Heuristics (Default)
The heuristic optimizer applies optimizations in a fixed order (simplified pseudocode):
// Pseudocode — simplified from optimizer/heuristics.rs
fn hand_coded_optimizations(scheduler: &mut Scheduler) {
// 1. Tensor cores (if matmul pattern detected)
if let Some(tc) = detect_tensor_core_pattern(scheduler) {
apply_tensor_core(scheduler, tc);
return; // TC handles everything
}
// 2. Grouped reductions (two-stage for large reductions)
apply_grouped_reduction_if_needed(scheduler);
// 3. Vectorization (UPCAST output dimensions)
apply_upcast(scheduler, 4);
// 4. GPU local memory (workgroup dimensions)
apply_local_dims(scheduler);
// 5. CPU threading
apply_threading(scheduler);
}
Pros: Fast (~50ms per kernel), predictable, no hardware measurement needed.
Cons: May miss optimization opportunities, fixed heuristics don't adapt to workload.
Beam Search (Optional)
For production workloads, beam search finds better schedules by compiling and timing candidates (simplified pseudocode):
// Pseudocode — simplified from optimizer/beam.rs
// Actual API: beam_search_cached(scheduler, config, compile_and_time) -> Result<BeamResult>
fn beam_search(scheduler: Scheduler, config: BeamConfig) -> Scheduler {
let mut beam = vec![scheduler];
let deadline = Instant::now() + config.time_limit;
while Instant::now() < deadline {
let mut candidates = vec![];
for state in &beam {
for action in generate_actions(state) {
if let Ok(next) = state.apply(action) {
candidates.push(next);
}
}
}
// Compile and time each candidate
let timed: Vec<_> = candidates.par_iter()

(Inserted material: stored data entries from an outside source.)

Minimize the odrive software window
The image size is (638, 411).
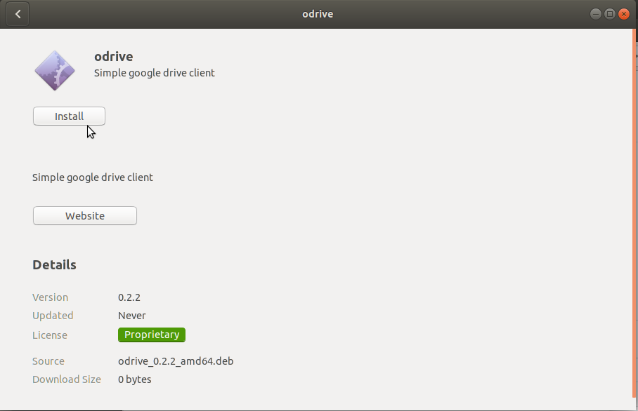[595, 14]
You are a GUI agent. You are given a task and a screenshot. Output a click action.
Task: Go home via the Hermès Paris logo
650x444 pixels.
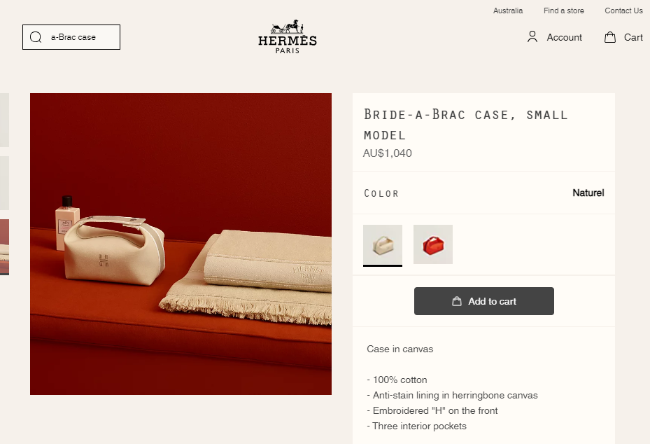288,37
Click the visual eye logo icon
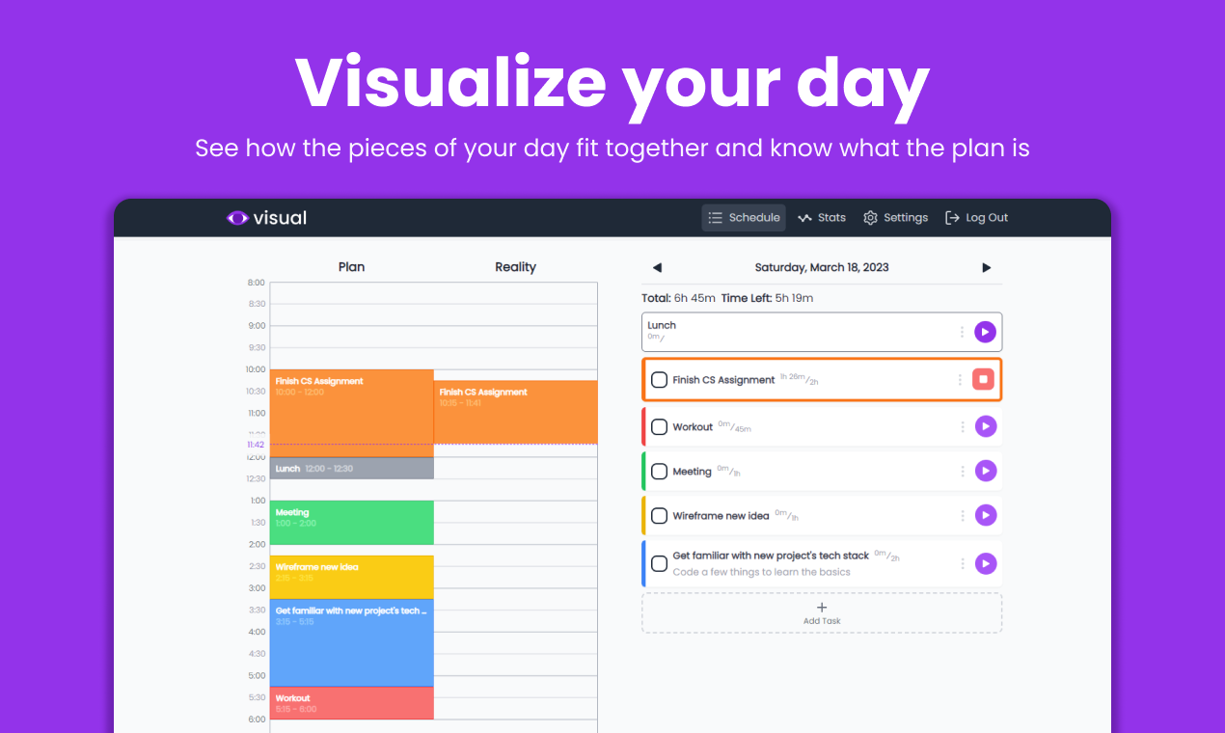This screenshot has height=733, width=1225. point(237,218)
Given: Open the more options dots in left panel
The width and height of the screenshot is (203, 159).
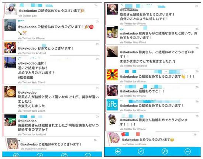Looking at the screenshot, I should [x=88, y=155].

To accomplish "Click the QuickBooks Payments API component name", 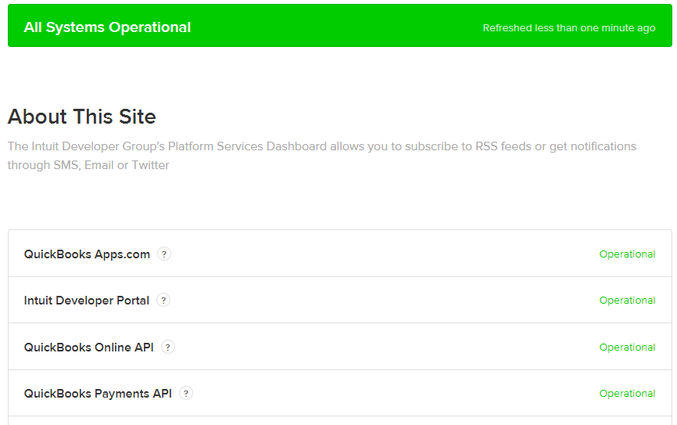I will 98,394.
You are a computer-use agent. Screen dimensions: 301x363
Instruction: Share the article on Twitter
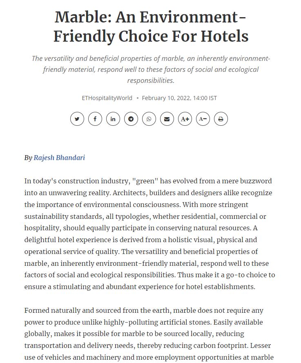point(77,119)
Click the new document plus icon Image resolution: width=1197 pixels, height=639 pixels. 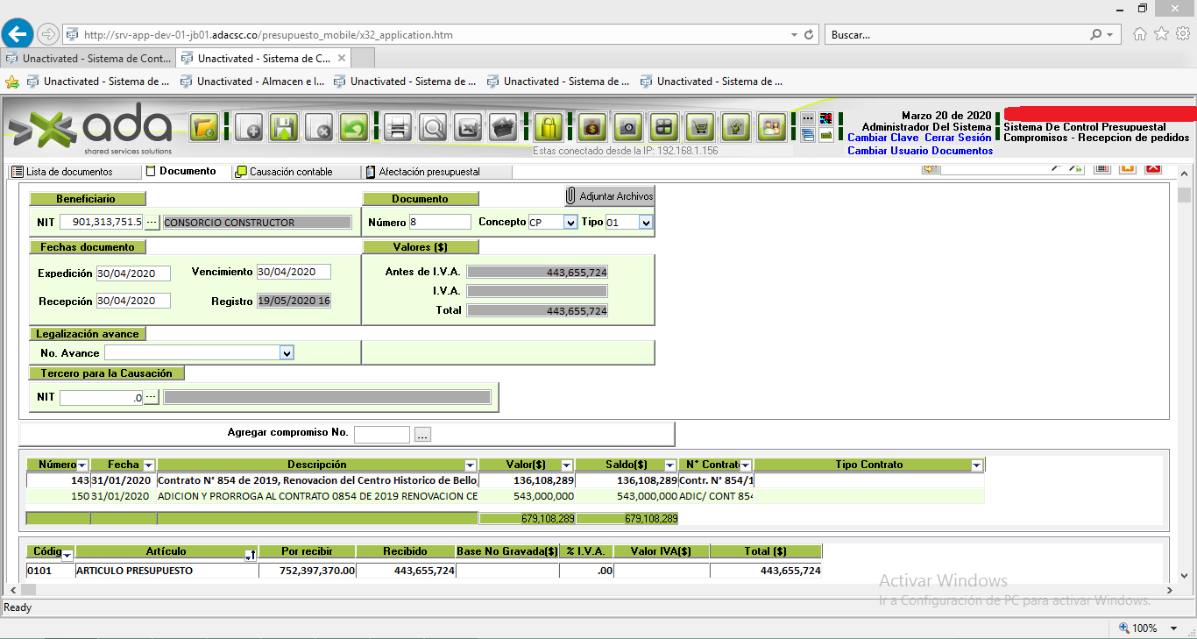point(250,128)
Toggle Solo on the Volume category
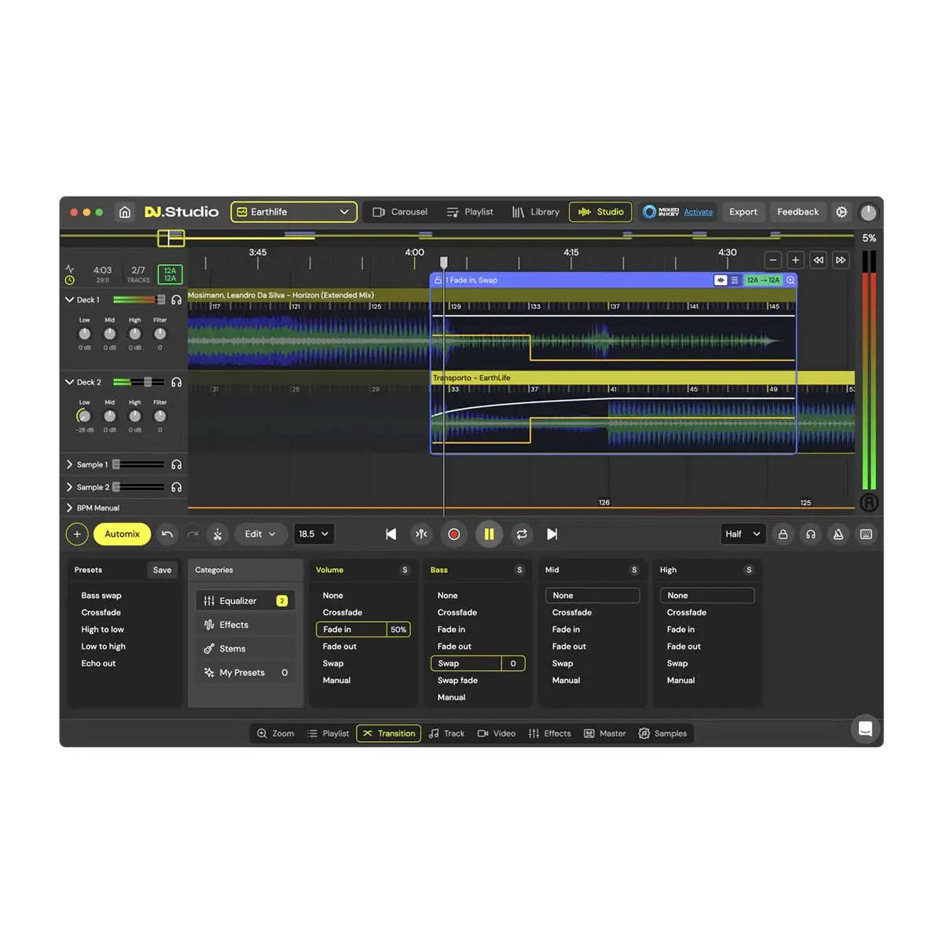Image resolution: width=943 pixels, height=943 pixels. point(405,570)
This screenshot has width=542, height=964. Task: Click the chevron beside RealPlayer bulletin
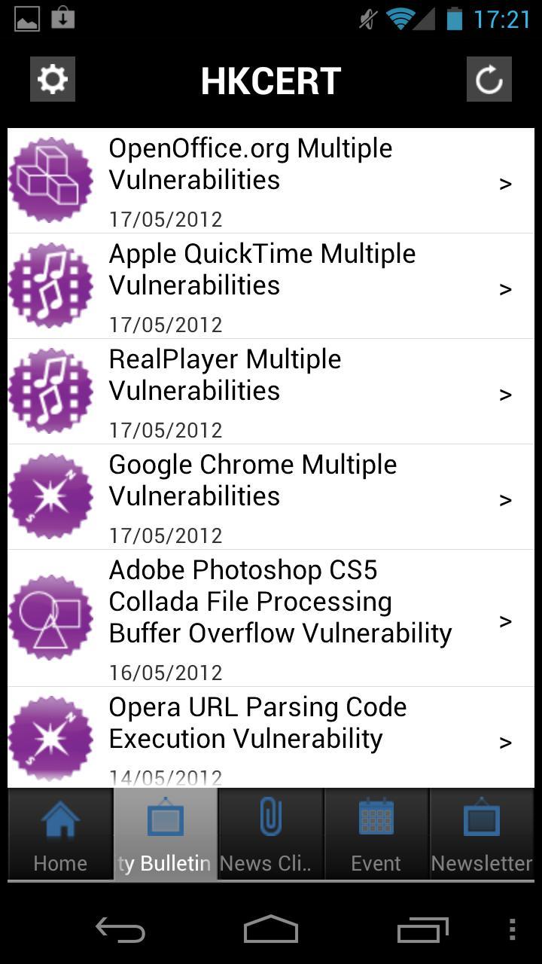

.map(|c| (c, measure_kernel_time(c)))
.collect();
// Keep top K by execution time
beam = timed.into_iter()
.sorted_by_key(|(_, time)| *time)
.take(config.beam_width)
.map(|(c, _)| c)
.collect();
}
beam.into_iter().next().unwrap()
}
Pros: Finds near-optimal schedules, adapts to hardware.
Cons: Minutes per kernel (but results are cached by AST hash).
Configuration
# Disable optimization (debugging)
MOROK_NOOPT=1 cargo run
# Enable beam search with width 8
BEAM=8 cargo run
Or programmatically:
let config = PrepareConfig::builder()
.strategy(OptStrategy::Beam { width: 8 })
.build();
tensor.realize_with(config)?;
Comparison: How Other Compilers Optimize
| Aspect | XLA | TVM/Ansor | Triton | Morok |
|---|---|---|---|---|
| Philosophy | Fixed heuristics | Search-based | Programmer-guided | Pattern-based |
| Fusion | Conservative rules | Tile-and-fuse | Block-level | Graph rewriting |
| Auto-tuning | None | Evolutionary + cost model | Grid search | Beam search |
| Tuning cost | 0 | Hours | Minutes | Minutes (cached) |
| Flexibility | Low | High | Medium | High |
| Transparency | Low (C++ passes) | Medium (Python) | Medium (DSL) | High (declarative patterns) |
XLA uses fixed heuristics for fusion decisions. Safe and predictable, but leaves performance on the table. Fusion rules are hard-coded in C++.
TVM/Ansor separates what to compute from how to compute it. Ansor uses evolutionary search with a learned cost model. Best-in-class performance, but tuning takes hours per model.
Triton exposes a Python-like DSL for blocked algorithms. Good balance of control and automation, but requires GPU programming expertise.
Morok expresses optimizations as composable patterns. Beam search adds auto-tuning when needed, with results cached by AST hash for reuse.